**SET PROBLEM**
Transcribe the passage below about the family porch and cistern word for word, keeping its punctuation and paragraph breaks.

**EXCERPTED PASSAGE**
Casual guests and family members came in the kitchen door, but more formal visitors came in the living room entry, and as I remember it, was graced with rather an ornate door with a glass window, perhaps partly etched.

This porch was one of the main habitats of the family, as it had a wooden slatted bench with a back against the northern wall, and a couple of rocking chairs spread casually on other spaces.

At the southeast corner of the porch was a two-inch pipe railing with two horizontal rails….and my earliest memory was of Mom tethering me to that rail so I would not wander off.

Projecting out southward of the railing was the door or lid to the cellar entrance…which was seldom opened. It evidentially had a strong lid, for I recall myself and neighbor kids bouncing up and down on it without going through.

To the west and abutting the porch was an old cistern. It had a wooden platform and was made of tin, perhaps three feet tall with a crank on one side and a spout on one end. This cistern was widely known and had a certain taste I can’t describe, perhaps that of soft water, for I remember feminine members of the household washing their hair in cistern water. And in my infant years, it was my duty to go out with a pitcher and fill it for meals…almost ice cold not matter the season.

Down in the cistern perhaps ten or twelve feet was a bed of charcoal, and slightly above that, inlet pipes from the gutters around the house which caught rainwater and channeled it to the cistern. I’ve read about them since, and that they take a lot of maintenance…but, I can’t recall anyone ever tinkering with it in any way. Inside the metal casing was a sprocket wheel and sort of chain with little cups were attached at intervals, and as the crank was turned these buckets would go down into the water and bring up their contents to dump into the spout.

I remember distant family members visiting and delighting in the taste of that water, so it must have been special.

**PROVIDED MATERIAL**
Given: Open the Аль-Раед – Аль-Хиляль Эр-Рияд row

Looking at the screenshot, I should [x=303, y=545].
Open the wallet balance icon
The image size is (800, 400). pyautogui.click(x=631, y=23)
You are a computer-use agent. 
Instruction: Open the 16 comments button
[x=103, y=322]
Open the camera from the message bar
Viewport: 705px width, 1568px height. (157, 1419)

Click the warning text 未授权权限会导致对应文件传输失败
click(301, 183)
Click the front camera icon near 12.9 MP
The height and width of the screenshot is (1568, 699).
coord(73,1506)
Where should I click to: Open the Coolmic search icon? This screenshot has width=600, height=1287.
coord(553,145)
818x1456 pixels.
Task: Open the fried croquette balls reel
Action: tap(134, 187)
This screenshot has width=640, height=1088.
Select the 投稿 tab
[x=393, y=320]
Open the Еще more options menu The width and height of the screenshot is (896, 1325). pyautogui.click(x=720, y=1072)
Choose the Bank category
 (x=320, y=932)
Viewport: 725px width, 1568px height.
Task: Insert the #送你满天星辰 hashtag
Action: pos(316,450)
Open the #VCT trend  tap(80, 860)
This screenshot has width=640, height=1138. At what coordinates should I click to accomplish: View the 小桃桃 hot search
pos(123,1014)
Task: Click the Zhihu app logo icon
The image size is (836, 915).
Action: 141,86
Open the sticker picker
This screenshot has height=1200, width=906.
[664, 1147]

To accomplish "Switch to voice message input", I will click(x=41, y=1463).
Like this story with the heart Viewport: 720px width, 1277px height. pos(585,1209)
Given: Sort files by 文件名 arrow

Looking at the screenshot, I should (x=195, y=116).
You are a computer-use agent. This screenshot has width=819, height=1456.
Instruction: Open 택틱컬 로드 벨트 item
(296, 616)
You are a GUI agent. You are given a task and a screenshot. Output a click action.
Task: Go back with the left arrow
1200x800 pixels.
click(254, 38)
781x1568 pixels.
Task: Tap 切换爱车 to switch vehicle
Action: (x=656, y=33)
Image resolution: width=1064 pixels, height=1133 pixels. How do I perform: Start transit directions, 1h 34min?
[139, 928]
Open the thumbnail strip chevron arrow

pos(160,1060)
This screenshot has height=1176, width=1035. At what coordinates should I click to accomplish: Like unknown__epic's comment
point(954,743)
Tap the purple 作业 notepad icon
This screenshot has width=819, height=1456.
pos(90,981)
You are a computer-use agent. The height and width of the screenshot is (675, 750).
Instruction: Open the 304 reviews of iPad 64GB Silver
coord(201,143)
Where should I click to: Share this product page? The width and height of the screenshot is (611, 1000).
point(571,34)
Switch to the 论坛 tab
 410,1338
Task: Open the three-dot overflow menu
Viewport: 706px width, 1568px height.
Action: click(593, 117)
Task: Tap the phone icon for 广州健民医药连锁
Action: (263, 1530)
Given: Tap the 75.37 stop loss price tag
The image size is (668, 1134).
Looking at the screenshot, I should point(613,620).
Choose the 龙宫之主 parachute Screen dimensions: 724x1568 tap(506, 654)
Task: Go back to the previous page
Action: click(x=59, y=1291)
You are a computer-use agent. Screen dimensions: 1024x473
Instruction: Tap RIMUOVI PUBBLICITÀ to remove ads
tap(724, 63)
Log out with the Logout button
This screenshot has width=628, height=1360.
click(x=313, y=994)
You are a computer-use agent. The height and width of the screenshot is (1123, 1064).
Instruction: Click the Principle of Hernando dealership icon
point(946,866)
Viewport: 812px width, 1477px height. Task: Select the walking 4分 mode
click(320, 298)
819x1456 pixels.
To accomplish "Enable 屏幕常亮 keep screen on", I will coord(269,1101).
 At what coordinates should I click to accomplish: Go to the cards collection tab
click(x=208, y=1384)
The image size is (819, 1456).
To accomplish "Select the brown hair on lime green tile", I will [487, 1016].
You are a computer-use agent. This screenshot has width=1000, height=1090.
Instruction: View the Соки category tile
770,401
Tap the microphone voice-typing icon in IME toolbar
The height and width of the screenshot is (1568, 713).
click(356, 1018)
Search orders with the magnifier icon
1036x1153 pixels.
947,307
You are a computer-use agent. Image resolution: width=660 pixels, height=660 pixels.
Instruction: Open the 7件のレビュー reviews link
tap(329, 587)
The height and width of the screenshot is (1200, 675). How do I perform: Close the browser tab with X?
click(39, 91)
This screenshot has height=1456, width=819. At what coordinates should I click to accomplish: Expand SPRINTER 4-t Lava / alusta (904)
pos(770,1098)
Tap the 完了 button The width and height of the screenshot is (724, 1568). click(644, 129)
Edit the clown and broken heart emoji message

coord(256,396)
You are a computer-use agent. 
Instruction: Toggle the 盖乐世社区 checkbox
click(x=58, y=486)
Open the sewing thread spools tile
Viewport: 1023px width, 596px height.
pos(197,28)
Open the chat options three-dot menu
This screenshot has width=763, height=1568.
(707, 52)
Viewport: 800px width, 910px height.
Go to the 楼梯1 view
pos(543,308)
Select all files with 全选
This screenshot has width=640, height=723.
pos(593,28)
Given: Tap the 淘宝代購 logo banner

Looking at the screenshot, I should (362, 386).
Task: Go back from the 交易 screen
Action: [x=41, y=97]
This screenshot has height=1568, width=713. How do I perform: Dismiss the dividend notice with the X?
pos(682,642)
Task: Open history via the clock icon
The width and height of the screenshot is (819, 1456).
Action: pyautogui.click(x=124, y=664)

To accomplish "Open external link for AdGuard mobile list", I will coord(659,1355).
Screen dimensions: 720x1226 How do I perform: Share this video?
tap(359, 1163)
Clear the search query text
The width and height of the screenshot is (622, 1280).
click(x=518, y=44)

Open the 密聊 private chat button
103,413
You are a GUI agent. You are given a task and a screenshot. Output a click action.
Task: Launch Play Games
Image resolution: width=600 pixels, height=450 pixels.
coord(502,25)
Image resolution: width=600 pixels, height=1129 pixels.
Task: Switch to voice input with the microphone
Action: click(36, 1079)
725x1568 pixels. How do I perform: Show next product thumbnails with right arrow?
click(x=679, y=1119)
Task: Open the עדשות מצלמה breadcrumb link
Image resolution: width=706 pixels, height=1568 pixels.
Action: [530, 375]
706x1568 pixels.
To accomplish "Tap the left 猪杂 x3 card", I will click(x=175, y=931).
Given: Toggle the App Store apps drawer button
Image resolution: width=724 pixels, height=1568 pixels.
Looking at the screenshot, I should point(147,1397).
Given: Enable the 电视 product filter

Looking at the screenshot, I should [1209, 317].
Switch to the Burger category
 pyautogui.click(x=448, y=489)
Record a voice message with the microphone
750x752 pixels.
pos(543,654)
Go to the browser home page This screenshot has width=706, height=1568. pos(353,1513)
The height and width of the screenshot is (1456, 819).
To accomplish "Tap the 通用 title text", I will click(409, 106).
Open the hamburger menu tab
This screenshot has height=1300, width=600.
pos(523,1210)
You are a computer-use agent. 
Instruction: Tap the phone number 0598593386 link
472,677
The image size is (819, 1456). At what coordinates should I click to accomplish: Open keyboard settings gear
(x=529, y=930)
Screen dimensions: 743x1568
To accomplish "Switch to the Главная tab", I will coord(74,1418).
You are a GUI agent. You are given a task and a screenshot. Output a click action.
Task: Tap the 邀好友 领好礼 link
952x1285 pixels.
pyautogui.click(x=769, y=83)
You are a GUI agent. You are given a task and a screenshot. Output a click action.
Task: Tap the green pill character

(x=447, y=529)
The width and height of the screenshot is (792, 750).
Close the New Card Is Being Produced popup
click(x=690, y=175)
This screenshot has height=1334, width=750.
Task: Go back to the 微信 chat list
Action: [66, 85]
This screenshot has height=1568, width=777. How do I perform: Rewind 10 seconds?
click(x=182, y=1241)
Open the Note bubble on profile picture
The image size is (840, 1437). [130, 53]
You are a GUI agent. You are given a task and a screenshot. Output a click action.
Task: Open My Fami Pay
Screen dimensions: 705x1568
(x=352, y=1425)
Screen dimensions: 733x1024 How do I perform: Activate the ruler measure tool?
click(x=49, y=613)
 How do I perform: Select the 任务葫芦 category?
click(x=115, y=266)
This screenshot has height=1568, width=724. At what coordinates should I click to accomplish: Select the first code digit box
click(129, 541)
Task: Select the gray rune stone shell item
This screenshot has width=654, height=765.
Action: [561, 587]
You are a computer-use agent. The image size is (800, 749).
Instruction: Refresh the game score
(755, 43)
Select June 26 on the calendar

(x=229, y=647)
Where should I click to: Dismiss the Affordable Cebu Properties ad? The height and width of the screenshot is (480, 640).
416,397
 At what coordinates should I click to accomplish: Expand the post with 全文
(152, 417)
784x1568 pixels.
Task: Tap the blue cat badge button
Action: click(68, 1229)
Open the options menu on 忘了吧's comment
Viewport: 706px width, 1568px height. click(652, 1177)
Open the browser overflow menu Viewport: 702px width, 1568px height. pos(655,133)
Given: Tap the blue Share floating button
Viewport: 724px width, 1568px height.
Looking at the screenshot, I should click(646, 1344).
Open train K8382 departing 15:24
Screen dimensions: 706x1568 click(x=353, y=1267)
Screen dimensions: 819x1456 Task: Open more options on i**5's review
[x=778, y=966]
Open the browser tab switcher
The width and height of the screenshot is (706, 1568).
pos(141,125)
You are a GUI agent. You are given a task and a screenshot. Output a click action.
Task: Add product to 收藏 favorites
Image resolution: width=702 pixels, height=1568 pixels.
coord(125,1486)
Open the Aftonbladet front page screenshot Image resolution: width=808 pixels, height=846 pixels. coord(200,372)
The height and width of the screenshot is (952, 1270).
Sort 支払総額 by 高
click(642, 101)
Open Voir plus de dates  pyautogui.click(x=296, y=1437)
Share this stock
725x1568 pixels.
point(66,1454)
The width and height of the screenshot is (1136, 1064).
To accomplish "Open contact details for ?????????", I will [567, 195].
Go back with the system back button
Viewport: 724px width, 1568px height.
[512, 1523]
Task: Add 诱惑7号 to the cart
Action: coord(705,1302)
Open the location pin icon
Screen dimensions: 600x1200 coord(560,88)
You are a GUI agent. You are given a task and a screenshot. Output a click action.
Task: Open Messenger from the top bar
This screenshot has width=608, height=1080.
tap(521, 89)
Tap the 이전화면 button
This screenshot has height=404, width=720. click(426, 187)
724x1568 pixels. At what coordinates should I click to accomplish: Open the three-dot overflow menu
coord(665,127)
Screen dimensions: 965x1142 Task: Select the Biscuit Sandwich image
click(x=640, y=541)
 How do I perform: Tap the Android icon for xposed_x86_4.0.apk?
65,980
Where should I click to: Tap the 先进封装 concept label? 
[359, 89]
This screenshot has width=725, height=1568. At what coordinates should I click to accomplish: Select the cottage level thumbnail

**FULL SOLUTION**
Casual guests and family members came in the kitchen door, but more formal visitors came in the living room entry, and as I remember it, was graced with rather an ornate door with a glass window, perhaps partly etched.

This porch was one of the main habitats of the family, as it had a wooden slatted bench with a back against the northern wall, and a couple of rocking chairs spread casually on other spaces.

At the southeast corner of the porch was a two-inch pipe railing with two horizontal rails….and my earliest memory was of Mom tethering me to that rail so I would not wander off.

Projecting out southward of the railing was the door or lid to the cellar entrance…which was seldom opened. It evidentially had a strong lid, for I recall myself and neighbor kids bouncing up and down on it without going through.

To the west and abutting the porch was an old cistern. It had a wooden platform and was made of tin, perhaps three feet tall with a crank on one side and a spout on one end. This cistern was widely known and had a certain taste I can’t describe, perhaps that of soft water, for I remember feminine members of the household washing their hair in cistern water. And in my infant years, it was my duty to go out with a pitcher and fill it for meals…almost ice cold not matter the season.

Down in the cistern perhaps ten or twelve feet was a bed of charcoal, and slightly above that, inlet pipes from the gutters around the house which caught rainwater and channeled it to the cistern. I’ve read about them since, and that they take a lot of maintenance…but, I can’t recall anyone ever tinkering with it in any way. Inside the metal casing was a sprocket wheel and sort of chain with little cups were attached at intervals, and as the crank was turned these buckets would go down into the water and bring up their contents to dump into the spout.

I remember distant family members visiting and delighting in the taste of that water, so it must have been special.